In December 2019, a novel strain of coronavirus (“COVID-19”) emerged in Wuhan, China. Since then, it has spread to the United States and infections have been reported around the world. On March 11, 2020, the World Health Organization declared the outbreak of COVID-19 as a global pandemic, which continues to spread around the world and throughout the United States and Australia, where the Company has operations and conducts laboratory research and clinical studies. In response to the outbreak, federal and state authorities in the United States have introduced various recommendations and measures to try to limit the pandemic, including travel restrictions, border closures, nonessential business closures, quarantines, self-isolations, shelters-in-place and social distancing. The COVID-19 outbreak and the response of governmental authorities to try to limit it are having a significant impact on the private sector and individuals, including unprecedented business, employment and significant economic disruptions to the global financial markets. These disruptions could impact the Company’s ability to raise additional capital and obtain the necessary funds.

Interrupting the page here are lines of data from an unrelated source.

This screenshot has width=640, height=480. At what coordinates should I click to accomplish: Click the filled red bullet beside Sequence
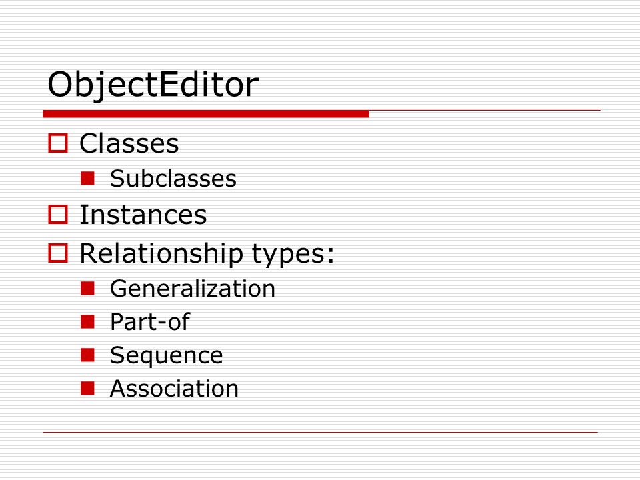point(87,355)
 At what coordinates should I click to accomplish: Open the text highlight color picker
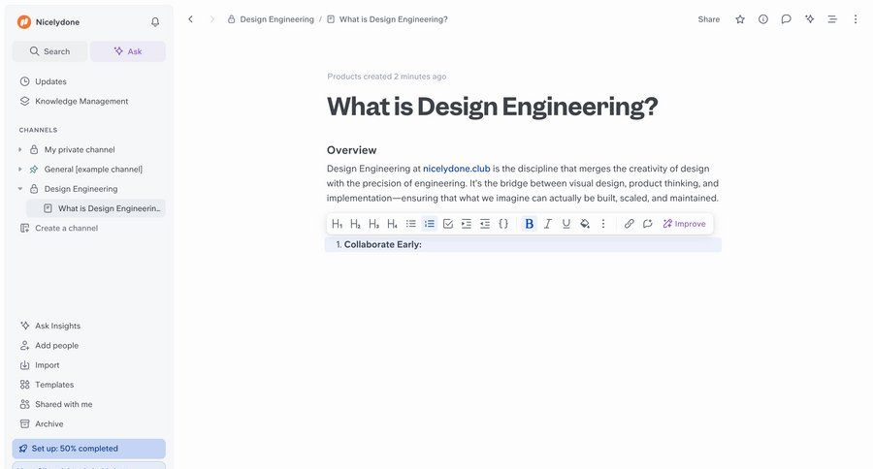coord(585,224)
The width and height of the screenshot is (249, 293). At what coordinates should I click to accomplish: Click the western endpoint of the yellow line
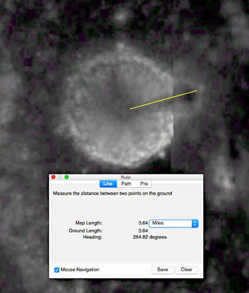click(130, 109)
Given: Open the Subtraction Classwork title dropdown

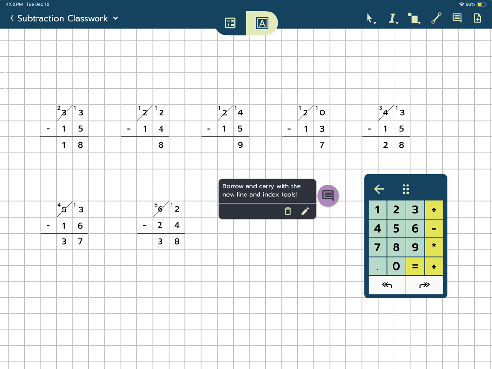Looking at the screenshot, I should pyautogui.click(x=115, y=18).
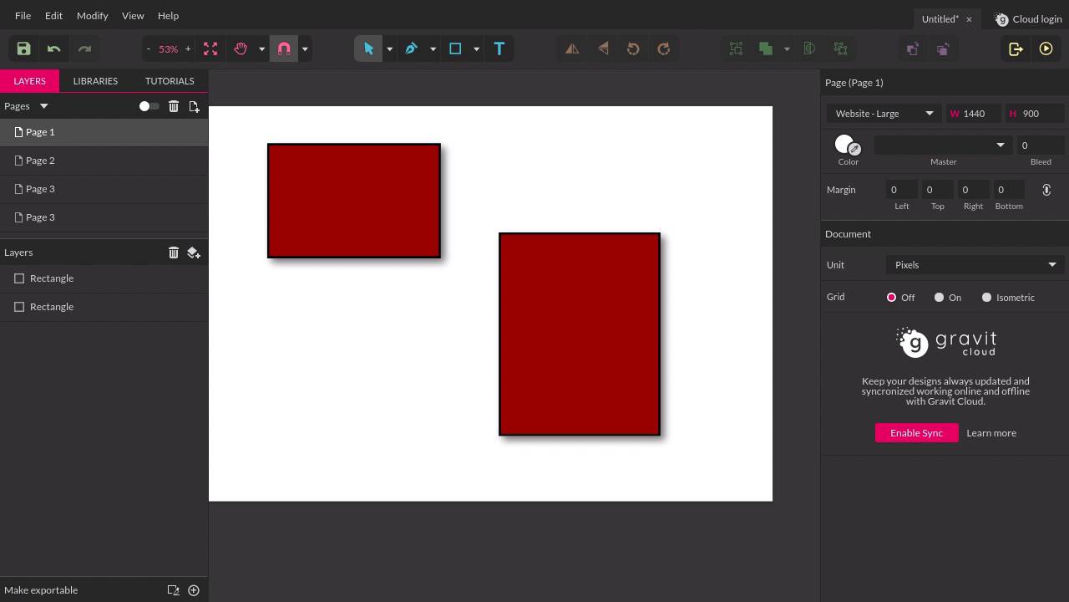Viewport: 1069px width, 602px height.
Task: Switch to the Libraries tab
Action: (95, 81)
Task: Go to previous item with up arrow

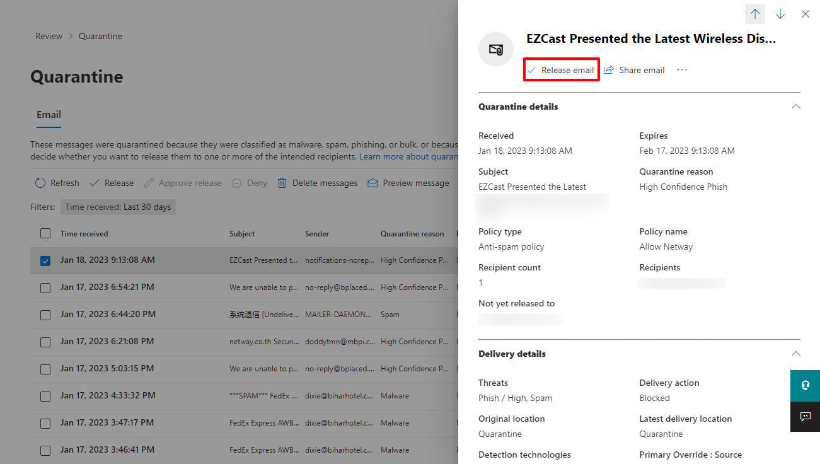Action: [x=755, y=14]
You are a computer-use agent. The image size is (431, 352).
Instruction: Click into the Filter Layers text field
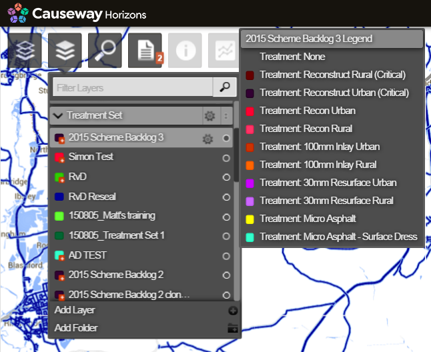click(131, 87)
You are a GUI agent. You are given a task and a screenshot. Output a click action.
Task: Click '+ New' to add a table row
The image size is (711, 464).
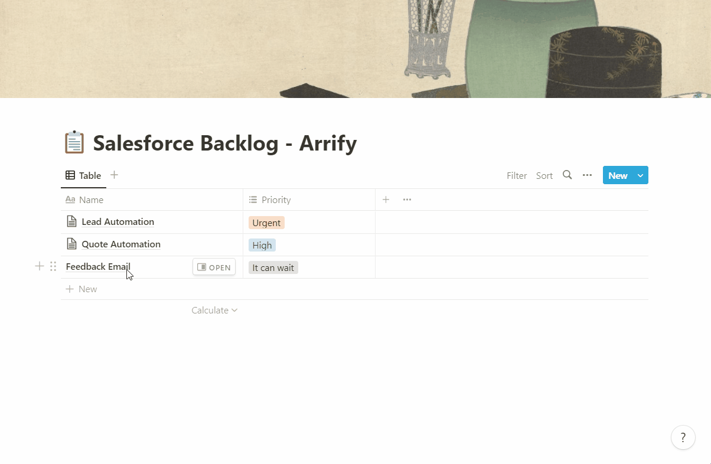tap(81, 289)
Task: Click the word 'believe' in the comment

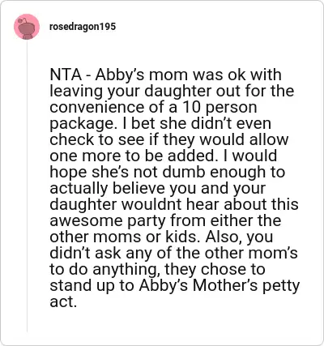Action: click(x=139, y=188)

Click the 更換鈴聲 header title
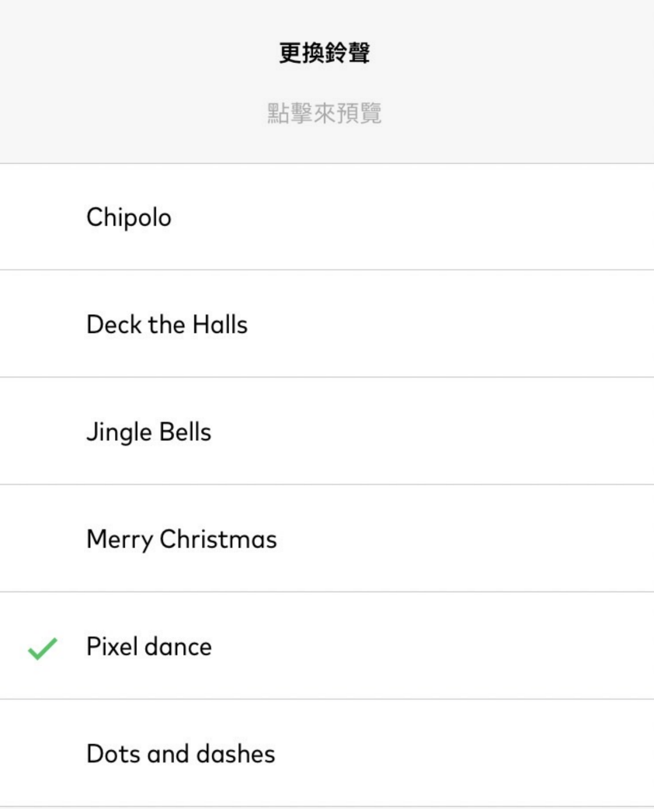[x=324, y=54]
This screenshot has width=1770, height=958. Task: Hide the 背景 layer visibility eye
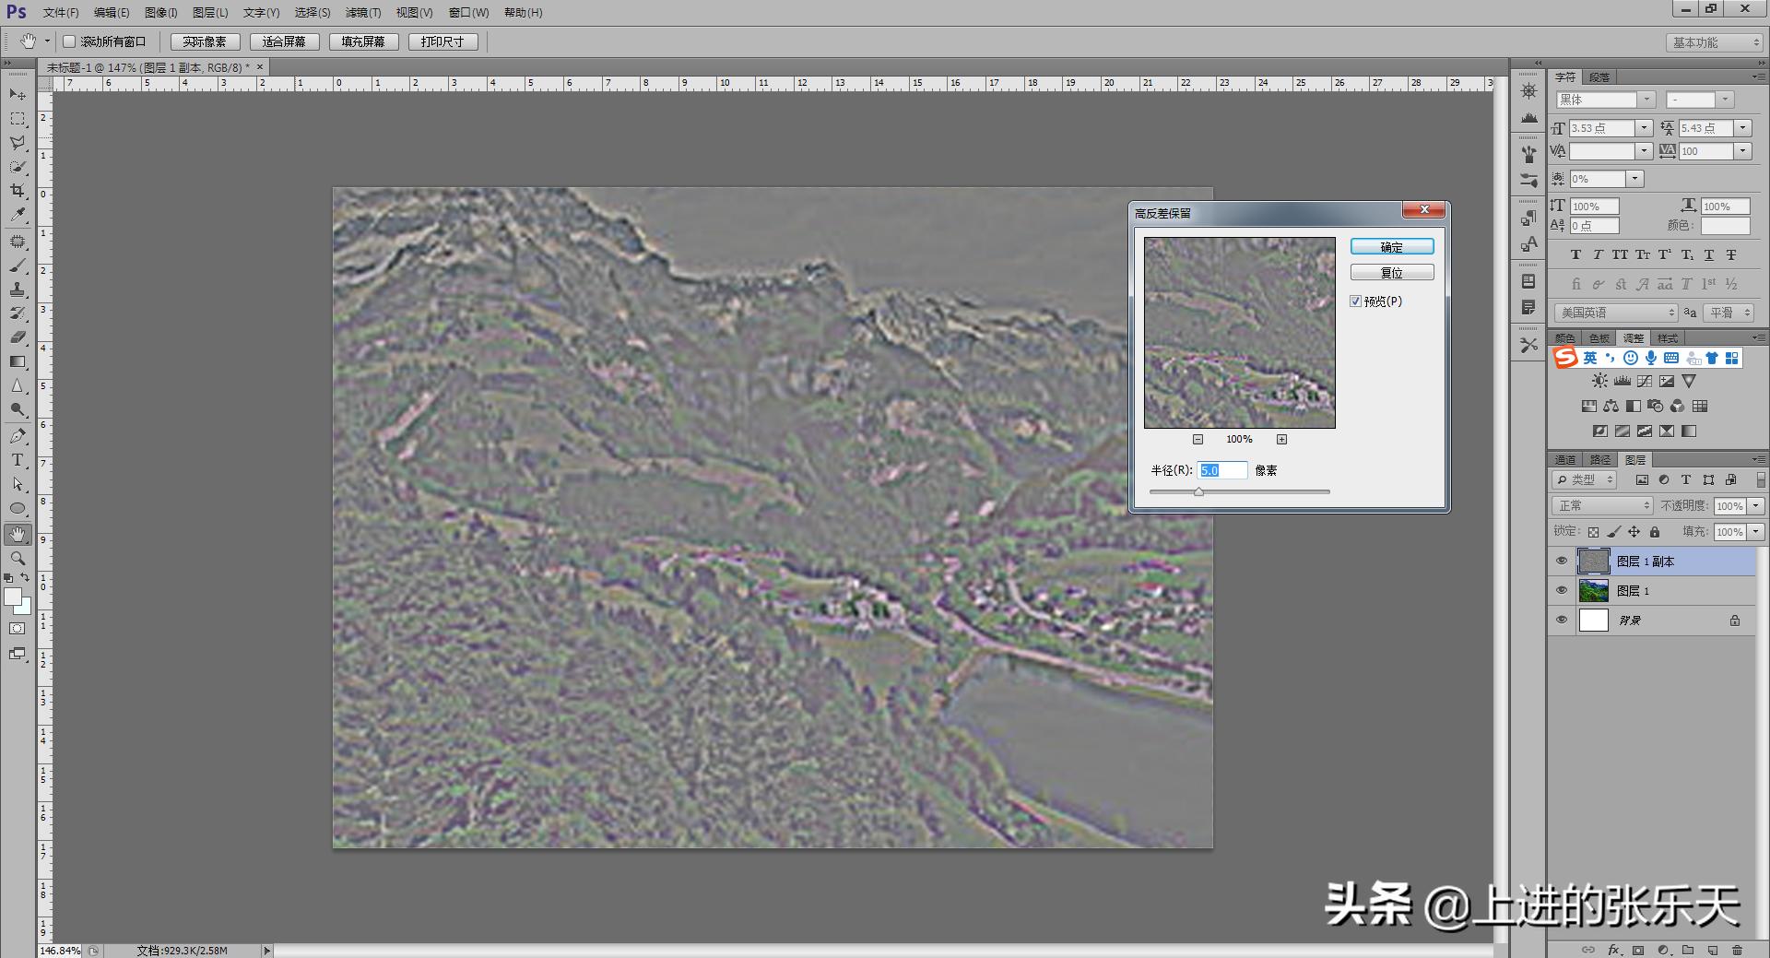pyautogui.click(x=1561, y=620)
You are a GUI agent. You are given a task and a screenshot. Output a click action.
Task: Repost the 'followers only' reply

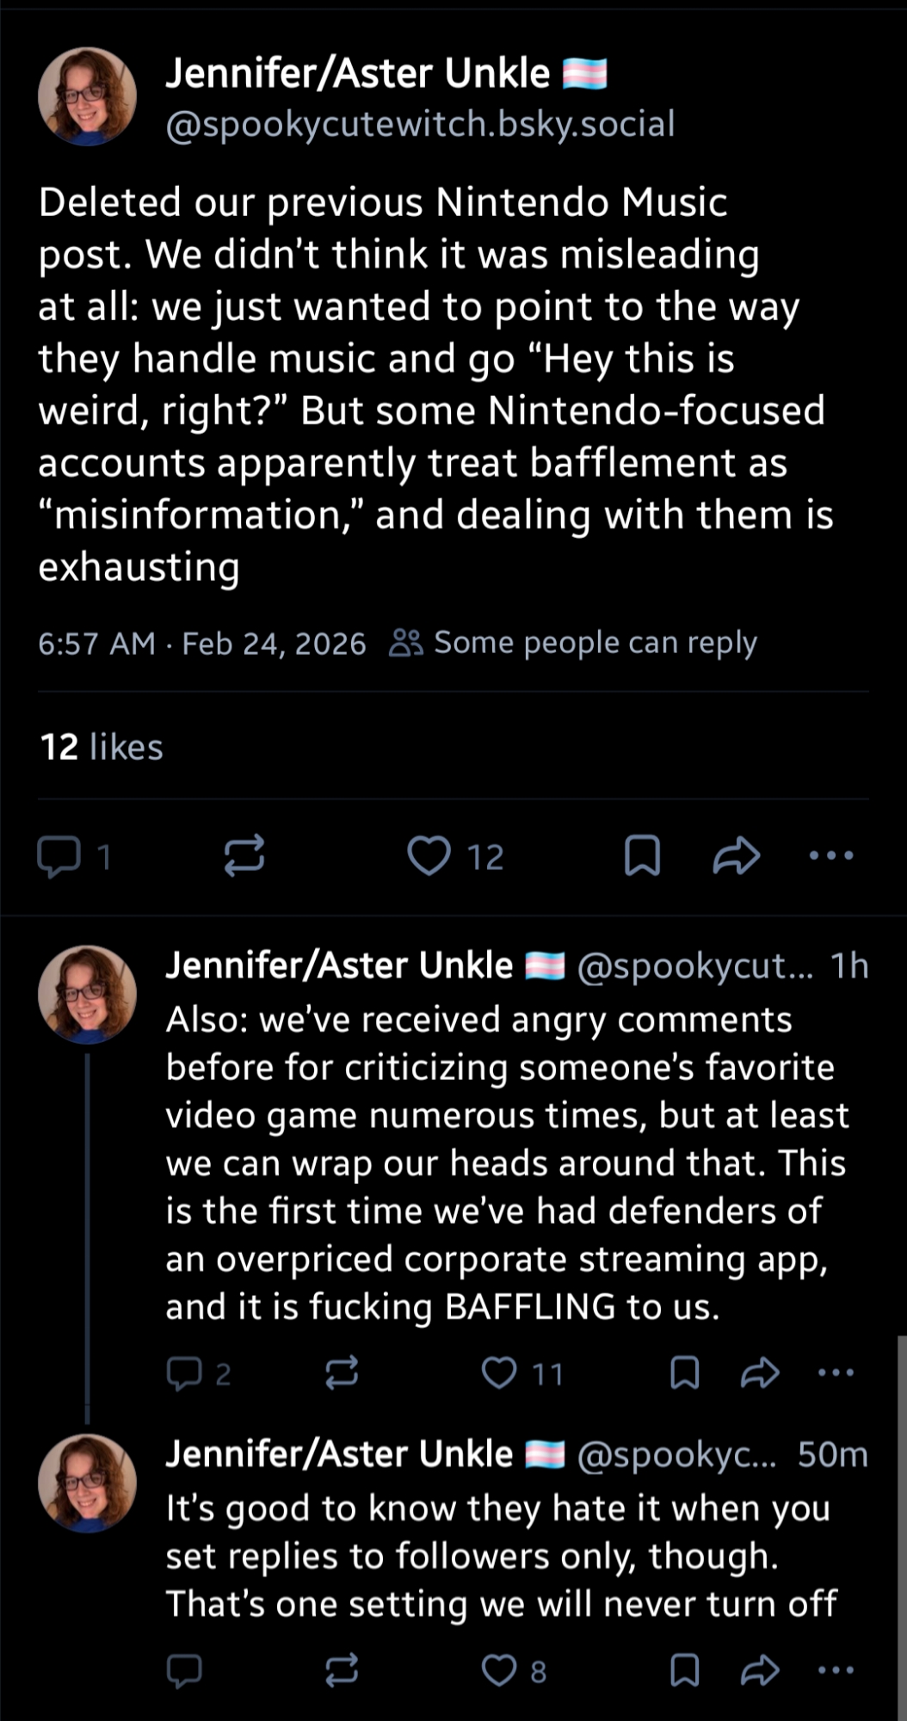(342, 1670)
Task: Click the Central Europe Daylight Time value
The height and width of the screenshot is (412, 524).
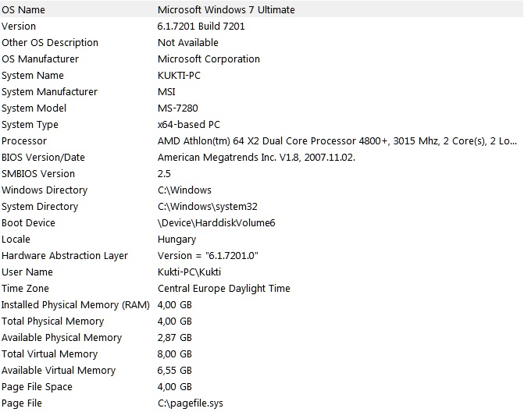Action: (x=223, y=289)
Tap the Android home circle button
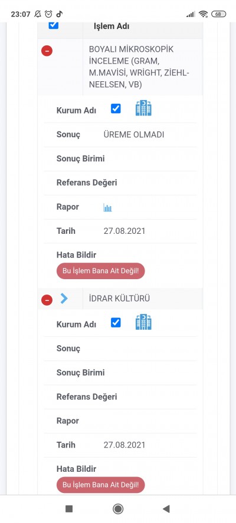The image size is (236, 523). [118, 509]
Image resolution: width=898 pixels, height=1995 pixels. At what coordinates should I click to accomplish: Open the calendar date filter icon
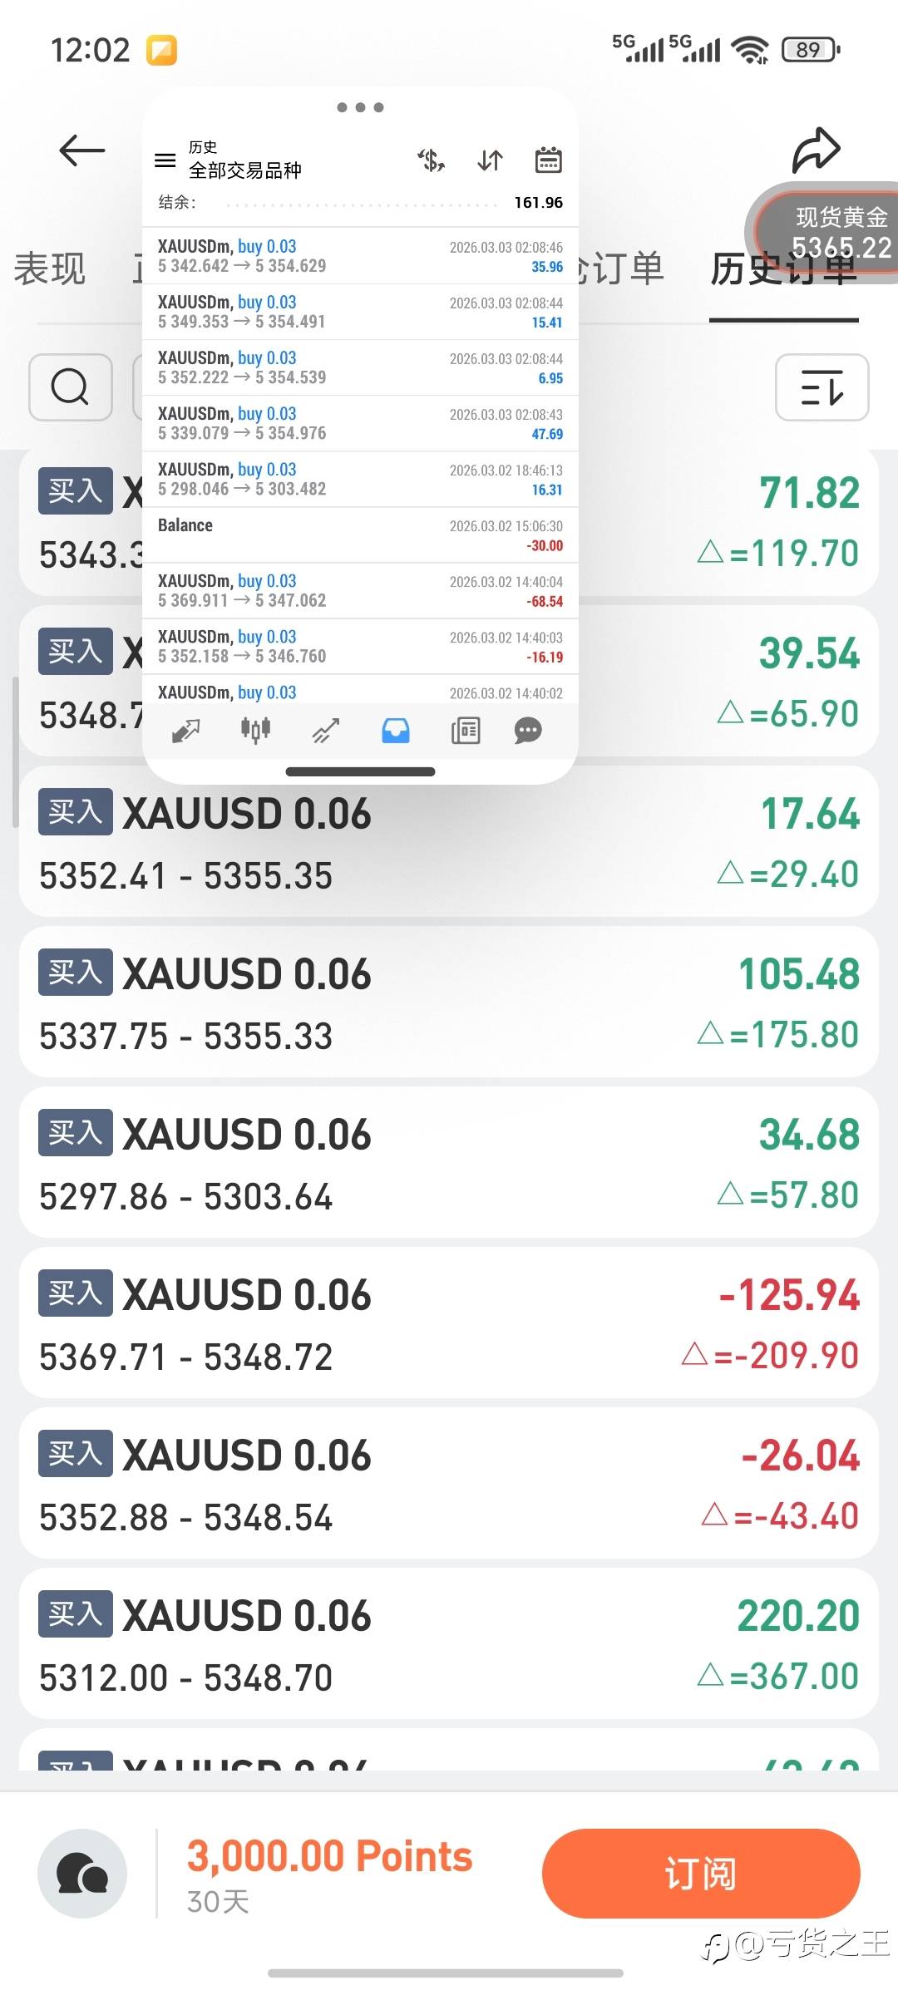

Notably, the Company relies on third party manufacturers to produce its product candidates. The manufacturing of THCVHS is conducted in the United States. Formulation of the eye drop for testing is also performed in the United States but can rely on regulatory-accepted excipients that can be sourced from countries outside the United States. In connection with the COVID-19 pandemic, there could possibly be an impact on sourcing materials that are part of the eye drop formulation, as well as impacting volunteer and/or patient recruitment in Australia for clinical studies. The location of the clinical trial are clinical sites in Australia and since the COVID-19 outbreak in that country, the multiple cities have experienced health emergency lockdowns which have had a negative impact on the conduct and timelines of clinical studies. Therefore, the Company has shifted its first-in-human studies of THCVHS to the second quarter of 2022.
After considering the plans to alleviate substantial doubt, management has concluded that there is substantial doubt about the Company’s ability to continue as a going concern within one year after the date that the financial statements are issued. The accompanying Condensed Consolidated Financial Statements do not include any adjustments that might result from the outcome of this uncertainty.